Removal of F1L Increases VACV Safety
Interestingly, when we compared the two different Copenhagen mutant strains in normal human hepatocyte cells, we found Cop-ΔTK/F1L 10-fold less able to replicate than Cop-ΔTK/F1L (Figure 3A). These results suggest a role of F1L in VACV virulence and an ability to replicate in normal tissue. To evaluate whether this difference is significant in the presence of an immune system, we tested Cop-ΔTK/F1L anti-tumor activity in two mouse models. Strikingly, challenging immune-deficient mice intravenously at 1 × 108 plaque-forming units (PFUs) had a 90% survival rate for Cop-ΔTK/F1L and 0% for Cop-ΔTK (Figure 3B). Interestingly, injecting systemic Copenhagen in the tails of nude mice produced significantly more pox lesions at the site of injection by the Cop-ΔTK virus, compared to the double Cop-ΔTK/F1L (Figure 3C). Lastly, when deleting F1L in the Western Reserve (WR) neuro-adapted vaccinia, we saw less viral titer in the brain of nude mice after systemic injection of WR ΔTK/ΔF1L (Figure S1B).
One disadvantage with VACV is the inability to use higher therapeutic doses of the virus when administering systemic intravenous injections to treat tumors. Indeed, injection of 1 × 108 PFUs of Cop-ΔTK systemically induces viral toxicity, and mice succumb within 4 days (Figure 3D). However, the same dose of Cop-ΔTK/F1L does not induce fatal toxicity and results in a survival rate of 100% (Figure 3D). Therefore, data suggest that Cop-ΔTK/F1L has a higher safety profile and is more efficacious.

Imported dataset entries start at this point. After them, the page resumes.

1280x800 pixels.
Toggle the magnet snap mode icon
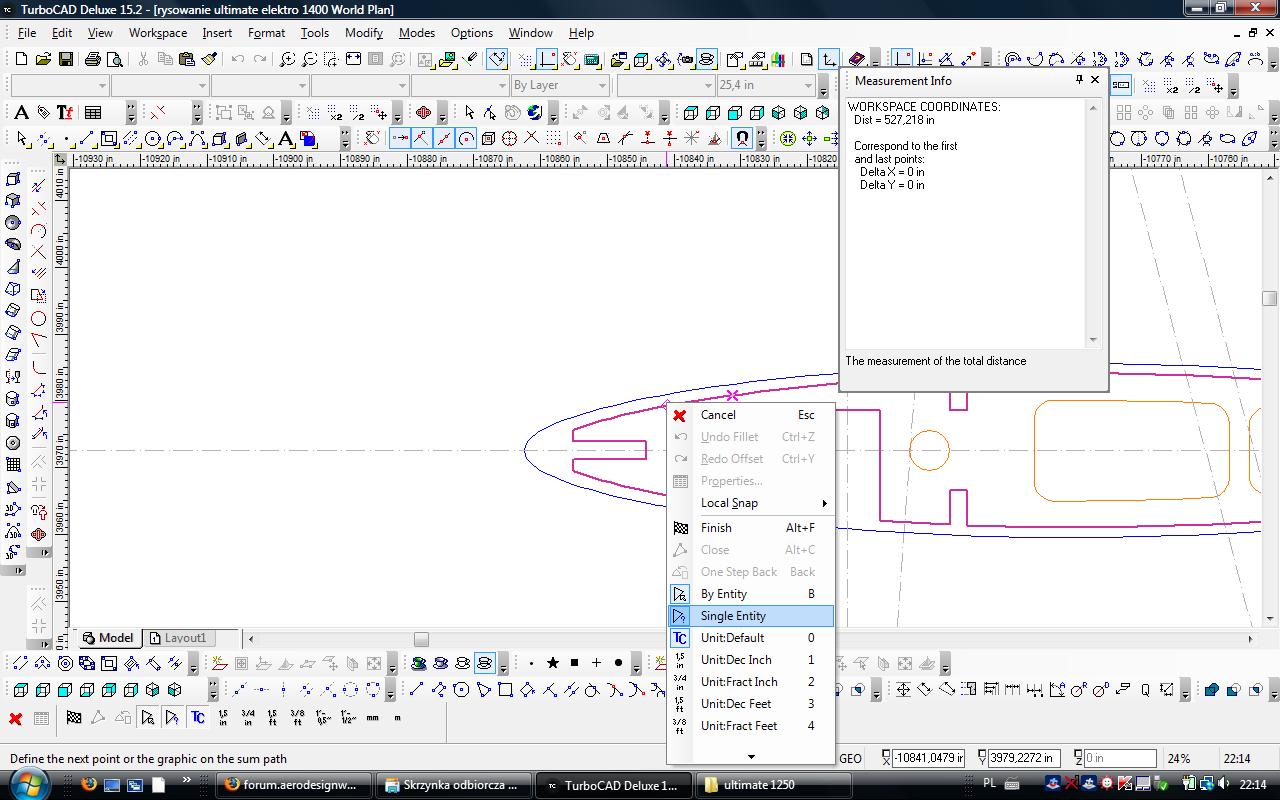tap(742, 138)
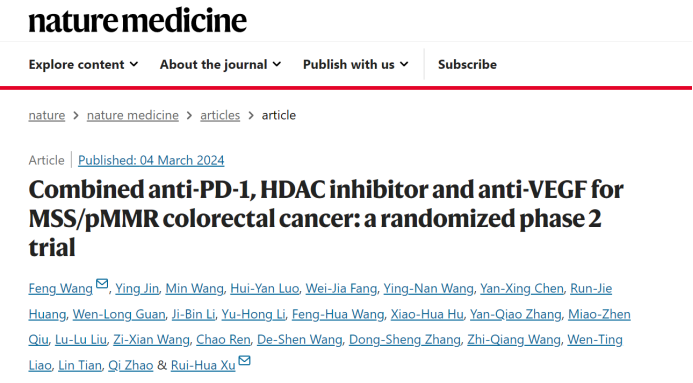
Task: Open the Subscribe page
Action: tap(467, 64)
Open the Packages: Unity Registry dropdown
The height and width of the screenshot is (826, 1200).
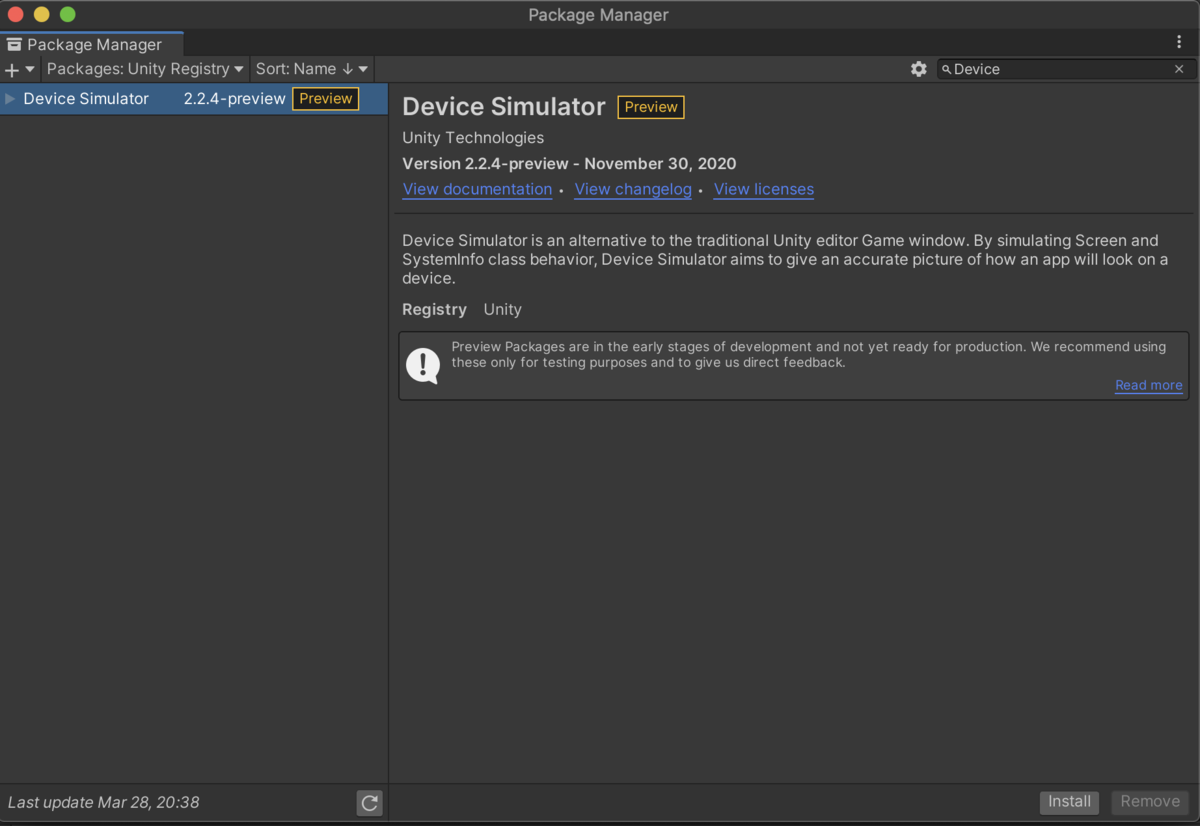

Cop-ΔTK/F1L Is More Efficacious in Glioblastoma Tumors
We have identified that Cop-ΔTK/F1L kills tumor cells faster and displays less off-target activity, even in mouse brain tissue. Since most oncolytic viruses cannot be administer intracranially at therapeutic doses without causing sickness and mouse death,22 the Cop-ΔTK/F1L safety profile makes it an appealing therapeutic candidate for glioblastoma treatment. To test the efficacy of Cop-ΔTK/F1L in a challenging glioblastoma model, we treated luciferase-expressing U87 xenografts implanted in CD-1 nude mouse brains. We observed the more tumor inhibition in Cop-ΔTK/F1L-treated mice as compared to Cop-ΔTK (Figure 4A), indicating improved oncolysis and tumor control. Immunohistochemical analysis also revealed increased caspase-3 straining in Cop-ΔTK/F1L-treated mice (Figure 4B). This suggests higher induction of tumor cell death in vivo and is consistent with the higher rates of apoptosis observed in vitro (Figure 1B). Indeed, Cop-ΔTK/F1L-mediated oncolysis translates to higher survival (85% versus 25%, compared to Cop-ΔTK) when treating U87 xenografts intracranially (Figure 4C). In line with these results, we also found that Cop-ΔTK/F1L administer intravenously extended mouse survival in the same model (Figure 4D).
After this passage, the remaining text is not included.